Holy Thursday: are you willing to bend...?


(from today's homily)

If you want to know who a Christian is... you know it now: he / she is the one who washes the feet of other people. When this word becomes flesh in you, then you are a Christian. If you want to know what love is according to Jesus... You now know it now because today's passage started saying: he loved them to the end. 

As I said on Sunday, as far as we talk about being healed, being freed, being forgiven, being fed... all is fine. It is also fine when we talk about his love for us washing our feet and dying on the cross for us. The problem comes when we become aware that he calls us to do what he did: washing other people's feet. 

Being a Christian is not about washing our own feet but others'... Pauls says that God gives each one of us particular gifts in order to serve others. It was clear to him. 

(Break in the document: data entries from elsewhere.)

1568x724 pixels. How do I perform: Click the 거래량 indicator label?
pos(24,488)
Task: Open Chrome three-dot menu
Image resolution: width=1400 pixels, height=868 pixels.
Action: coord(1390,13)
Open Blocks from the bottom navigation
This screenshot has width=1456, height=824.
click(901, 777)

Our societies are not built on this. Our societies are built on other so called values: power, success, money. Ask a young person today what his or her goal in file is and the answer might be: to succeed in life, to be successful (whatever that means), to be the richest man or woman in the country, the continent... 

Our societies are based on the idea that some people are important and others are not, some are powerful and others powerless, some count and others do not count. Many might think it is fine but … it is not.

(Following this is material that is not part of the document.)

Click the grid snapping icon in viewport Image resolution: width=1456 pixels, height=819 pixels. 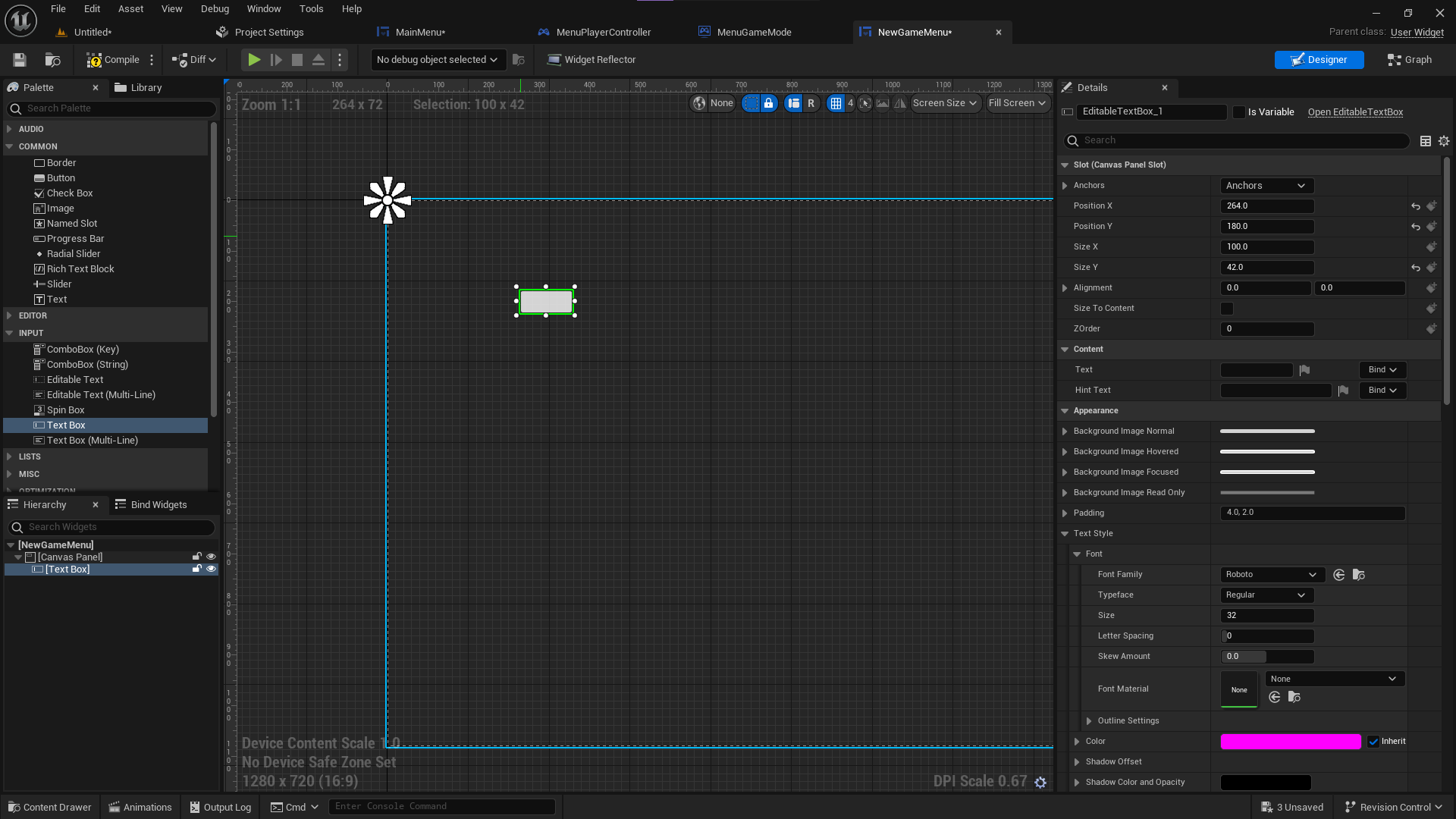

Today's Gospel is absolutely challenging because here you have the Lord and Master doing something that was completely unheard of. The washing of the feet would not have been done by a man unless he was a slave, it was done by a woman. It was also not done at the end of the meal but at the beginning as a sign of welcome. 

Jesus gives this a complete new meaning and the Lord and Master, puts a towel round his waist, bends down and begins to wash the feet of each one of them. Judas included. 

Are you ready to bend down? Do you plan to put a limit to your bending down...? If you are, it is fine, but... think twice before considering yourself a Christian.

The question is: are we building our lives, our families, the church on the values of our society or are we willing to build them based on the Gospel?

I believe that today we do not only remember what Jesus did but the washing of the feet becomes a sign of what we are called to do.

The bishop leads in service. The sign of men and women, young and old should make it clear. It was great to have a priest and a sister among them. No one, absolutely no one is excluded. 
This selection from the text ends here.